— Selected extract —

☆ ☆ ☆ ☆

The National Institutes of Health (NIH) is offering up to US$3m in cash prizes to accelerate the development of technologies to improve endometriosis diagnosis.

The initiative, which seeks to shorten the time to diagnosis and eliminate the invasiveness of current techniques, has been applauded by women’s health experts who said endometriosis patients had been neglected for too long.

“There has been a lack of high-quality research and innovation in women’s healthcare for far too long, and endometriosis is one area that deserves its moment in the sun,” Dr Jillian LoPiano, OB/GYN and chief health officer at Wisp, told Femtech World.

“Because of this lack of quality data women are often under or misdiagnosed and left with little options for relief. The NIH’s work to accelerate the development of non-invasive technologies is certainly a step in the right direction, providing women with better care options for endometriosis.”

Dr Janet Choi, chief medical officer at Progyny, said: “We urgently need new non-invasive approaches to identify this debilitating condition more quickly and accurately.

“Initiatives like the NIH’s US$3m prize competition are crucial to driving the innovation necessary to transform endometriosis diagnosis and improve the lives of patients around the world.”

Endometriosis occurs when tissue similar to the lining of the uterus grows in other places in the body. These patches, also called lesions, can bleed like what typically occurs during menstruation.

Currently, the only way to confirm an endometriosis diagnosis is through laparoscopic surgery, which is invasive and is not widely accessible.

Dr Shazia Malik, a consultant OB/GYN and UK medical director at Daye, said innovative diagnostic technologies, such as non-invasive saliva or vaginal microbiome tests, as well as AI-driven clinical algorithms that match the patient’s symptoms to a diagnosis, have the potential to “drastically” reduce diagnosis times and improve the standard of care.

“Non-invasive diagnostic technologies would not only reduce the physical and emotional burden on patients but also lower healthcare costs and improve access to care,” she explained.

☆ ☆ ☆ ☆

— Excerpted data —
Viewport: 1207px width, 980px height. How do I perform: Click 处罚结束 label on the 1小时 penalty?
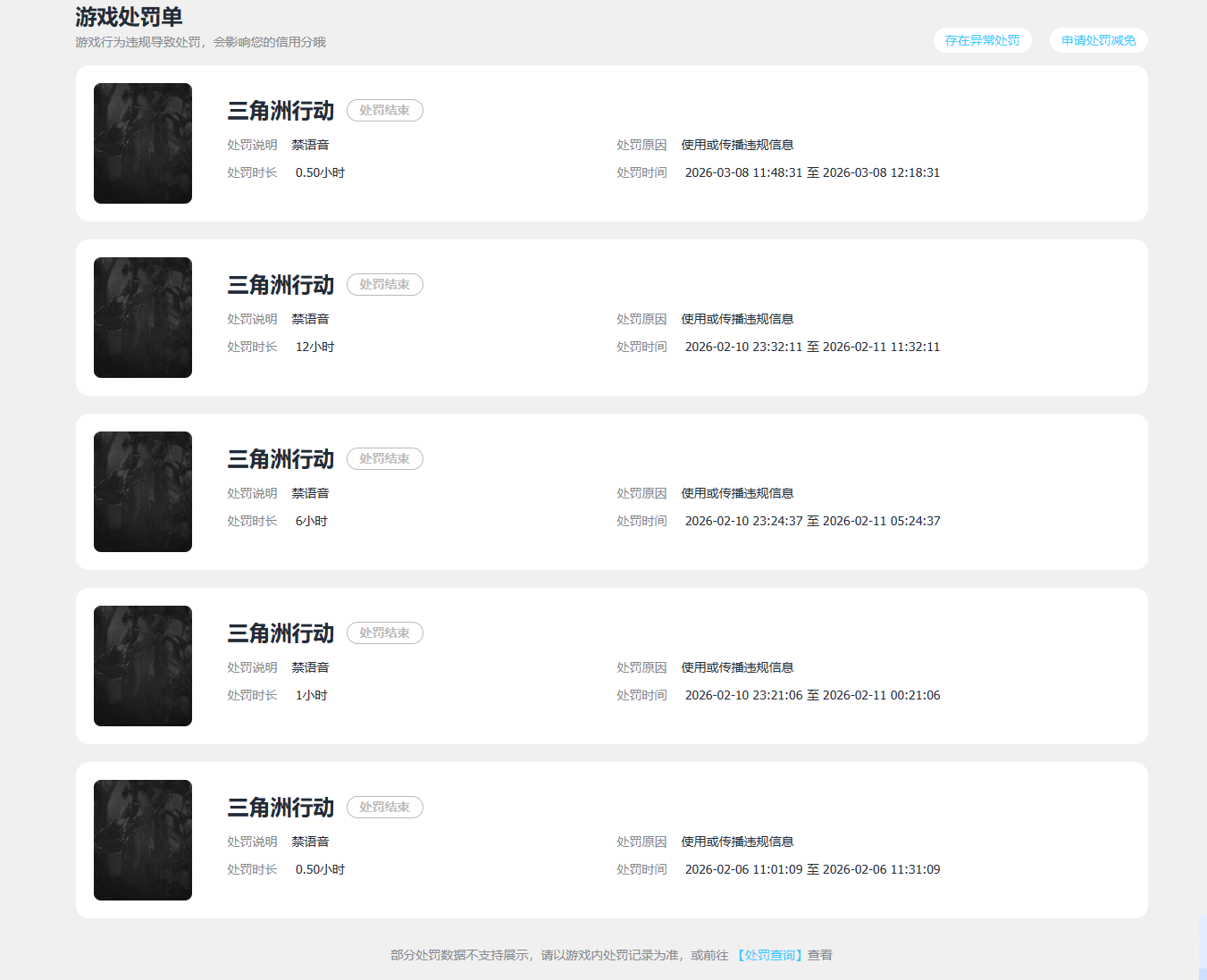coord(384,633)
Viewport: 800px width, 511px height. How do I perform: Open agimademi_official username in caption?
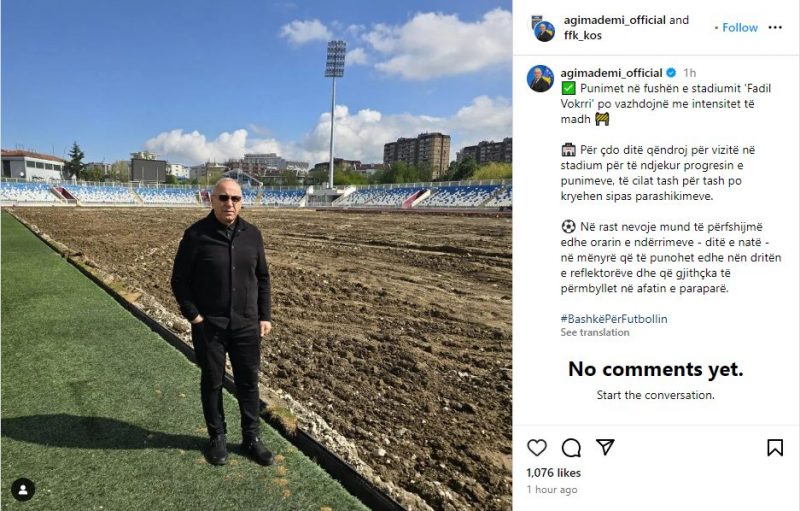tap(611, 72)
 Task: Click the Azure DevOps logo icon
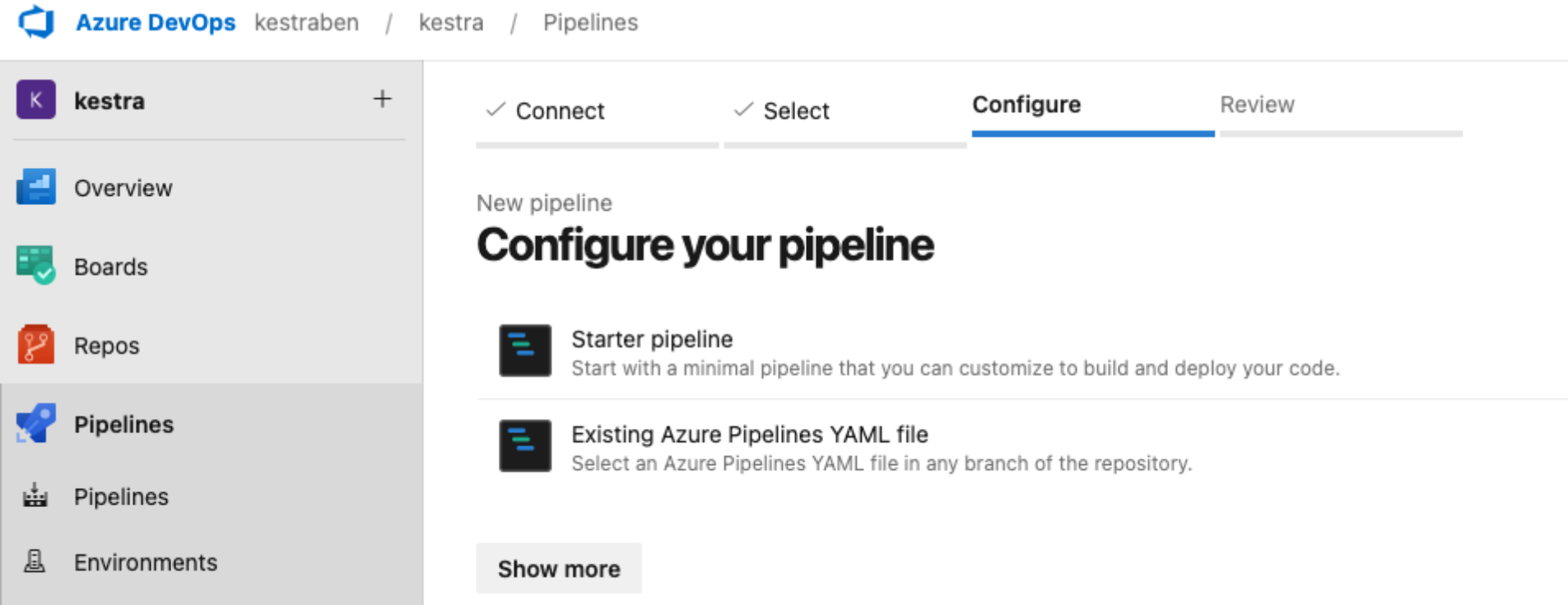(x=36, y=22)
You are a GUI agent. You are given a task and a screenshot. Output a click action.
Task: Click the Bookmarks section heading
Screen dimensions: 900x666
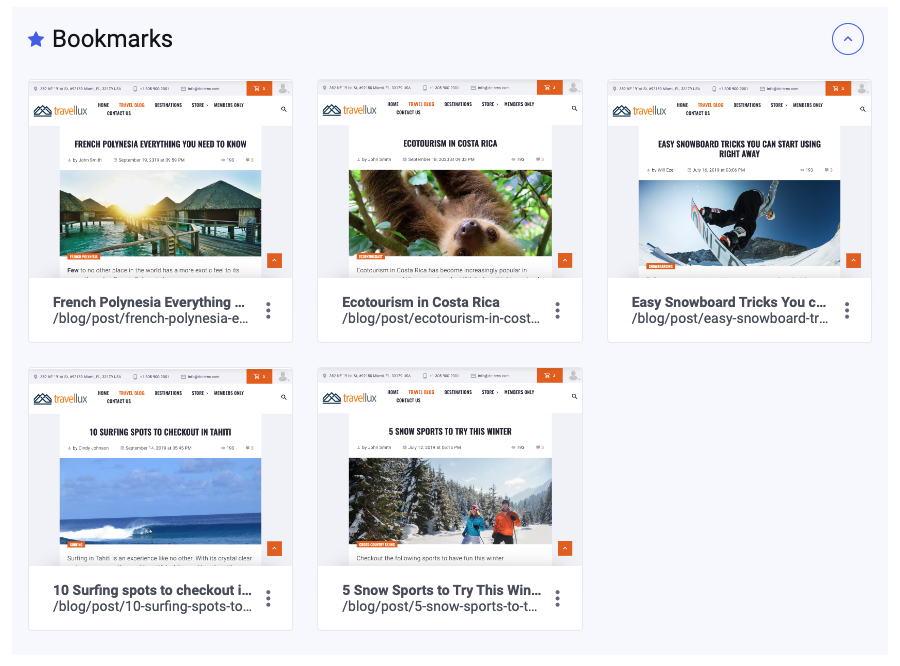[112, 39]
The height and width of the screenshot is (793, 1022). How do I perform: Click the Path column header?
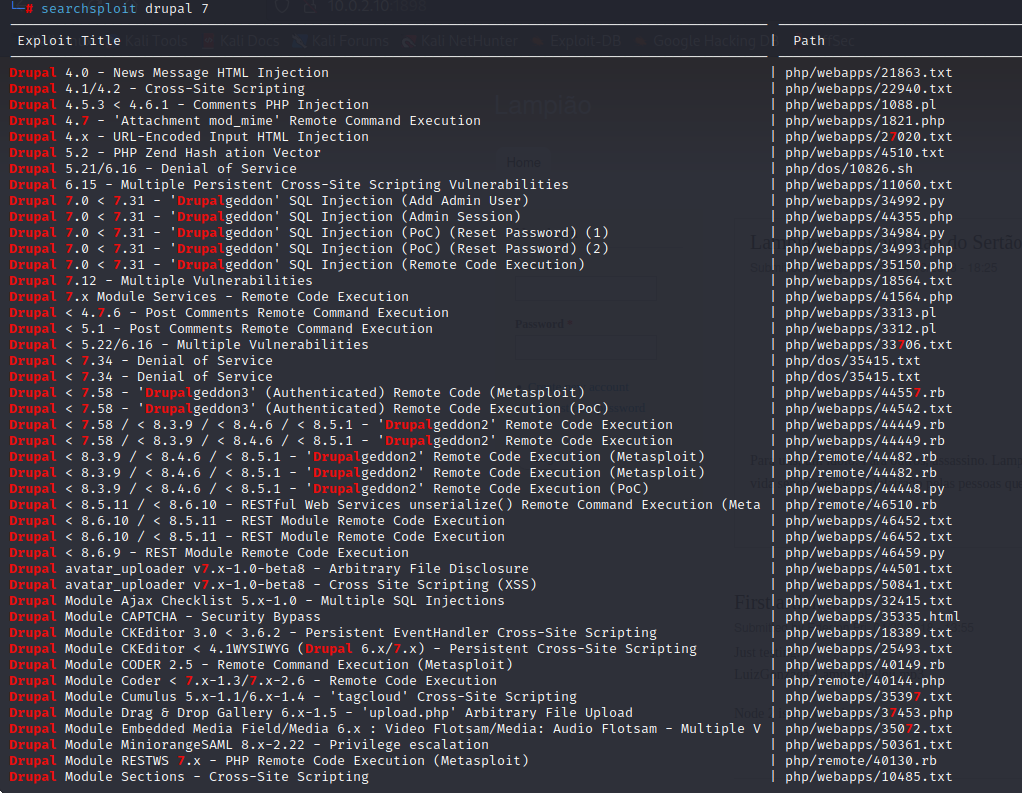tap(809, 41)
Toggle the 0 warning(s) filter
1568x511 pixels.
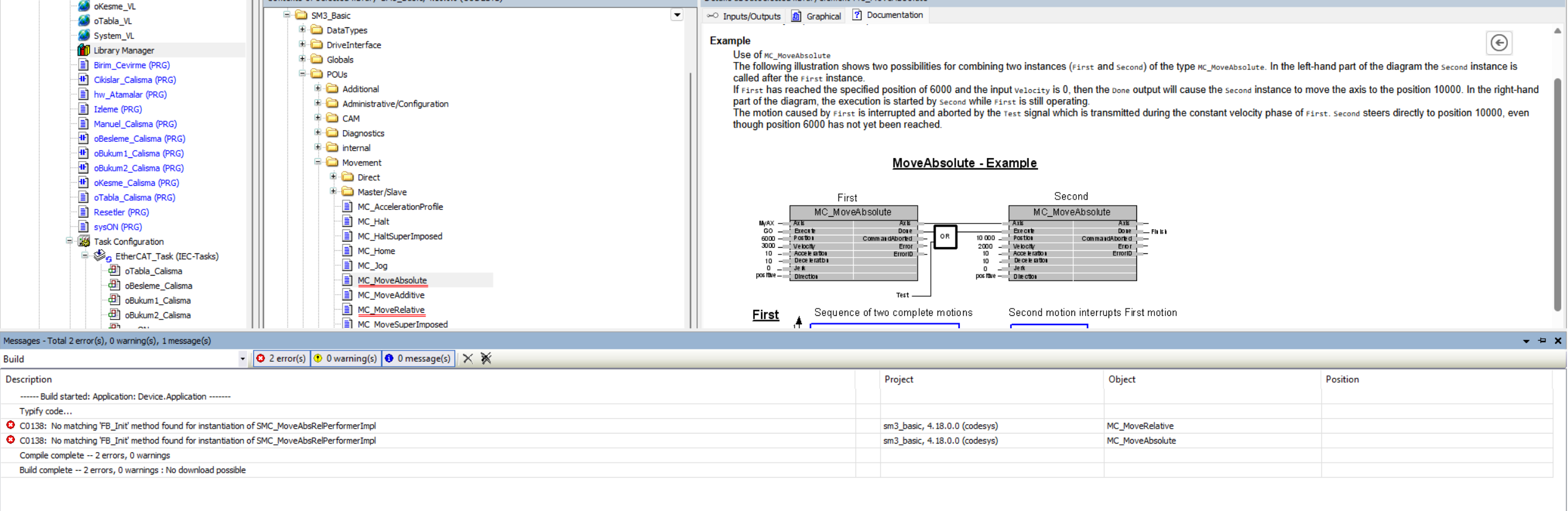tap(346, 359)
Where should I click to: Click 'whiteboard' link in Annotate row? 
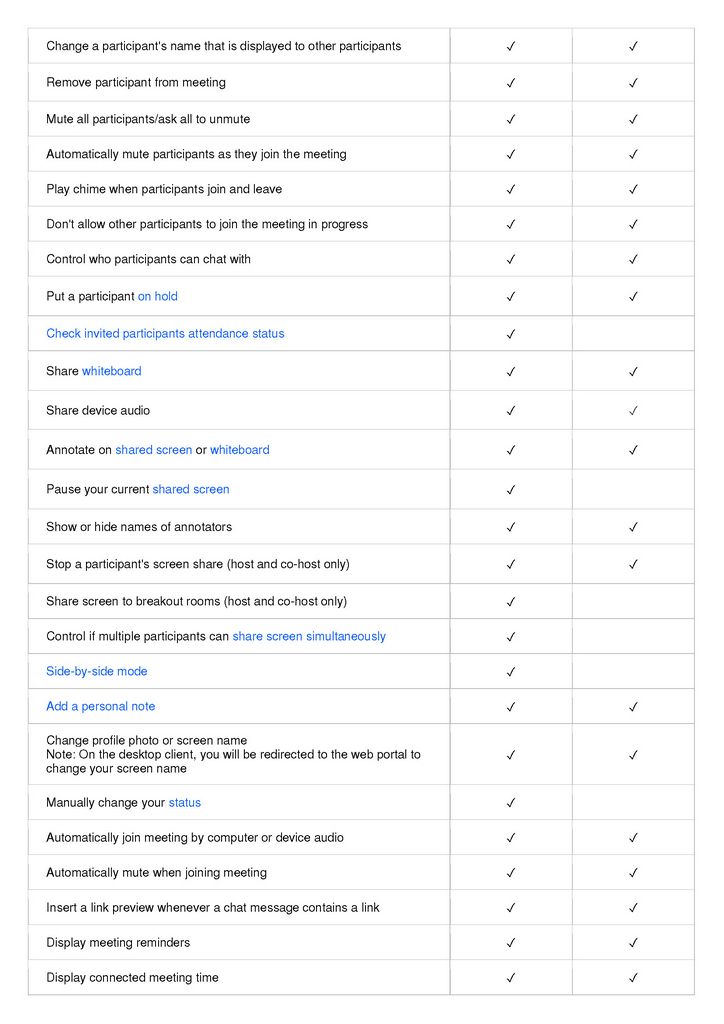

☆ ☆ ☆ ☆

— Exercise goal —
Summarize the article on the NIH endometriosis prize in two sentences.

— Answer for the task —
The NIH is offering up to US$3m in cash prizes to speed development of technologies that would shorten the time to endometriosis diagnosis and eliminate the invasiveness of current techniques, a move women's health experts have applauded. Confirming a diagnosis currently requires laparoscopic surgery, which is invasive and not widely accessible, and experts say non-invasive tests and AI-driven algorithms could drastically reduce diagnosis times, ease the burden on patients, lower costs and improve access to care.